#### [Exercise aim]
Every line of the listing that follows must be written out unchanged.

#### [Data extracts]

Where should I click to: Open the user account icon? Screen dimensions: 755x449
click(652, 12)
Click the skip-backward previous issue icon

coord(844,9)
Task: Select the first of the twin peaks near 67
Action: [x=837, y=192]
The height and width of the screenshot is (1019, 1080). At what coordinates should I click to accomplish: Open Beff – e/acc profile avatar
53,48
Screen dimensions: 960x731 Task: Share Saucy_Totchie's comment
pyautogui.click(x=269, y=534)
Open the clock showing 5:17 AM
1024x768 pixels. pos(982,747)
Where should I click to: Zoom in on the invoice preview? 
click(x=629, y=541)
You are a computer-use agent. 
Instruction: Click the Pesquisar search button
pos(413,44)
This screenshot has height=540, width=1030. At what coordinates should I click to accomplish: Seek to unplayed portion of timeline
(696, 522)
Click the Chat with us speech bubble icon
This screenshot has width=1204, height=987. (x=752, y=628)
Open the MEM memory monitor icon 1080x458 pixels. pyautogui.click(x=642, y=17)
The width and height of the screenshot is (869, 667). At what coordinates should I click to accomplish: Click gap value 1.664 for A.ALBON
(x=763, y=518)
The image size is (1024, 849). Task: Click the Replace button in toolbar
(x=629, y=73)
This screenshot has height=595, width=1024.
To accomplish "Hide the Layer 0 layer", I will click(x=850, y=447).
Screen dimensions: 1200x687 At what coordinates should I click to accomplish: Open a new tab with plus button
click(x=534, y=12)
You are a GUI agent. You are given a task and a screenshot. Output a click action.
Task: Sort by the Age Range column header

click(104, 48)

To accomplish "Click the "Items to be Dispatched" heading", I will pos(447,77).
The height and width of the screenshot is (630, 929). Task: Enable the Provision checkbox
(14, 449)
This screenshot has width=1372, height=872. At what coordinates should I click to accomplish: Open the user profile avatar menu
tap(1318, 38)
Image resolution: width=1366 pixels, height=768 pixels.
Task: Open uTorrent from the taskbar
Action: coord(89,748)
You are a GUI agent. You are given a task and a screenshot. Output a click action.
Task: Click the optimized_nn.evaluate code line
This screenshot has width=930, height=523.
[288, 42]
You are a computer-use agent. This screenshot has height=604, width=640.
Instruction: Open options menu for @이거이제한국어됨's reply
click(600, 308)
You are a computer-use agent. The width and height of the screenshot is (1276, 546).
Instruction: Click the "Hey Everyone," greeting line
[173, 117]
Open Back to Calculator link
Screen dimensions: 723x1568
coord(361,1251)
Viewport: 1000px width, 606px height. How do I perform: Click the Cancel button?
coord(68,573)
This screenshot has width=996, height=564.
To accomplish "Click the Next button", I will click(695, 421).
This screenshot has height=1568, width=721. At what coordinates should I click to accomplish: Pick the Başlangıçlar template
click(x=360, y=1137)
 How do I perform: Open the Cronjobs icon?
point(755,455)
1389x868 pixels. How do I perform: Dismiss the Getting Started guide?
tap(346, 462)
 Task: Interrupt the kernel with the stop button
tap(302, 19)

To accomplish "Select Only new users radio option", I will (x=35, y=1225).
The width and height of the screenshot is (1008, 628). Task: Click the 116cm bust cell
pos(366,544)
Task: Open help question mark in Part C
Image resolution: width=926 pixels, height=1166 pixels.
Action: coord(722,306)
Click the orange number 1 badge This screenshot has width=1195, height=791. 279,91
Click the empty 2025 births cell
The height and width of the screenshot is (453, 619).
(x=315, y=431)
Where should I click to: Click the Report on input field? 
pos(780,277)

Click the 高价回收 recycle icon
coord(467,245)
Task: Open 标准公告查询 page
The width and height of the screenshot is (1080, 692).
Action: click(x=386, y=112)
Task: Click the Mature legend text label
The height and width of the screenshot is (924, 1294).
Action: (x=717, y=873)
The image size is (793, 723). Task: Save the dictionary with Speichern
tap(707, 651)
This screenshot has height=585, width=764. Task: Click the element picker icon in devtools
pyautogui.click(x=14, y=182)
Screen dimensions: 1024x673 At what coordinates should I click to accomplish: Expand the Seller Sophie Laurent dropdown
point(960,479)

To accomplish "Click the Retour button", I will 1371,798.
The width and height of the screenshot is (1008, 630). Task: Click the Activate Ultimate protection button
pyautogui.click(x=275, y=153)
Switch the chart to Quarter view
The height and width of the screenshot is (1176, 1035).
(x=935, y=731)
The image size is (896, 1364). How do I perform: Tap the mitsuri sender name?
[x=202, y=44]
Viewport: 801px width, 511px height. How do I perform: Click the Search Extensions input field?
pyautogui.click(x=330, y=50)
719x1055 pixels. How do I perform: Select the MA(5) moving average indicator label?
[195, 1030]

#### [Answer space]
Where should I click to: Open the user account icon? Screen dimensions: 755x449
click(652, 12)
Click the skip-backward previous issue icon

coord(844,9)
Task: Select the first of the twin peaks near 67
Action: [x=837, y=192]
The height and width of the screenshot is (1019, 1080). At what coordinates should I click to accomplish: Open Beff – e/acc profile avatar
53,48
Screen dimensions: 960x731 Task: Share Saucy_Totchie's comment
pyautogui.click(x=269, y=534)
Open the clock showing 5:17 AM
1024x768 pixels. pos(982,747)
Where should I click to: Zoom in on the invoice preview? 
click(x=629, y=541)
You are a computer-use agent. 
Instruction: Click the Pesquisar search button
pos(413,44)
This screenshot has height=540, width=1030. At what coordinates should I click to accomplish: Seek to unplayed portion of timeline
(696, 522)
Click the Chat with us speech bubble icon
This screenshot has width=1204, height=987. (x=752, y=628)
Open the MEM memory monitor icon 1080x458 pixels. pyautogui.click(x=642, y=17)
The width and height of the screenshot is (869, 667). At what coordinates should I click to accomplish: Click gap value 1.664 for A.ALBON
(x=763, y=518)
The image size is (1024, 849). Task: Click the Replace button in toolbar
(x=629, y=73)
This screenshot has height=595, width=1024.
To accomplish "Hide the Layer 0 layer", I will click(x=850, y=447).
Screen dimensions: 1200x687 At what coordinates should I click to accomplish: Open a new tab with plus button
click(x=534, y=12)
You are a GUI agent. You are given a task and a screenshot. Output a click action.
Task: Sort by the Age Range column header

click(104, 48)

To accomplish "Click the "Items to be Dispatched" heading", I will pos(447,77).
The height and width of the screenshot is (630, 929). Task: Enable the Provision checkbox
(14, 449)
This screenshot has width=1372, height=872. At what coordinates should I click to accomplish: Open the user profile avatar menu
tap(1318, 38)
Image resolution: width=1366 pixels, height=768 pixels.
Task: Open uTorrent from the taskbar
Action: coord(89,748)
You are a GUI agent. You are given a task and a screenshot. Output a click action.
Task: Click the optimized_nn.evaluate code line
This screenshot has width=930, height=523.
[288, 42]
You are a computer-use agent. This screenshot has height=604, width=640.
Instruction: Open options menu for @이거이제한국어됨's reply
click(600, 308)
You are a computer-use agent. The width and height of the screenshot is (1276, 546).
Instruction: Click the "Hey Everyone," greeting line
[173, 117]
Open Back to Calculator link
Screen dimensions: 723x1568
coord(361,1251)
Viewport: 1000px width, 606px height. How do I perform: Click the Cancel button?
coord(68,573)
This screenshot has width=996, height=564.
To accomplish "Click the Next button", I will click(695, 421).
This screenshot has height=1568, width=721. At what coordinates should I click to accomplish: Pick the Başlangıçlar template
click(x=360, y=1137)
 How do I perform: Open the Cronjobs icon?
point(755,455)
1389x868 pixels. How do I perform: Dismiss the Getting Started guide?
tap(346, 462)
 Task: Interrupt the kernel with the stop button
tap(302, 19)

To accomplish "Select Only new users radio option", I will (x=35, y=1225).
The width and height of the screenshot is (1008, 628). Task: Click the 116cm bust cell
pos(366,544)
Task: Open help question mark in Part C
Image resolution: width=926 pixels, height=1166 pixels.
Action: coord(722,306)
Click the orange number 1 badge This screenshot has width=1195, height=791. 279,91
Click the empty 2025 births cell
The height and width of the screenshot is (453, 619).
(x=315, y=431)
Where should I click to: Click the Report on input field? 
pos(780,277)

Click the 高价回收 recycle icon
coord(467,245)
Task: Open 标准公告查询 page
The width and height of the screenshot is (1080, 692).
Action: click(x=386, y=112)
Task: Click the Mature legend text label
The height and width of the screenshot is (924, 1294).
Action: (x=717, y=873)
The image size is (793, 723). Task: Save the dictionary with Speichern
tap(707, 651)
This screenshot has height=585, width=764. Task: Click the element picker icon in devtools
pyautogui.click(x=14, y=182)
Screen dimensions: 1024x673 At what coordinates should I click to accomplish: Expand the Seller Sophie Laurent dropdown
point(960,479)

To accomplish "Click the Retour button", I will 1371,798.
The width and height of the screenshot is (1008, 630). Task: Click the Activate Ultimate protection button
pyautogui.click(x=275, y=153)
Switch the chart to Quarter view
The height and width of the screenshot is (1176, 1035).
(x=935, y=731)
The image size is (896, 1364). How do I perform: Tap the mitsuri sender name?
[x=202, y=44]
Viewport: 801px width, 511px height. How do I perform: Click the Search Extensions input field?
pyautogui.click(x=330, y=50)
719x1055 pixels. How do I perform: Select the MA(5) moving average indicator label?
[195, 1030]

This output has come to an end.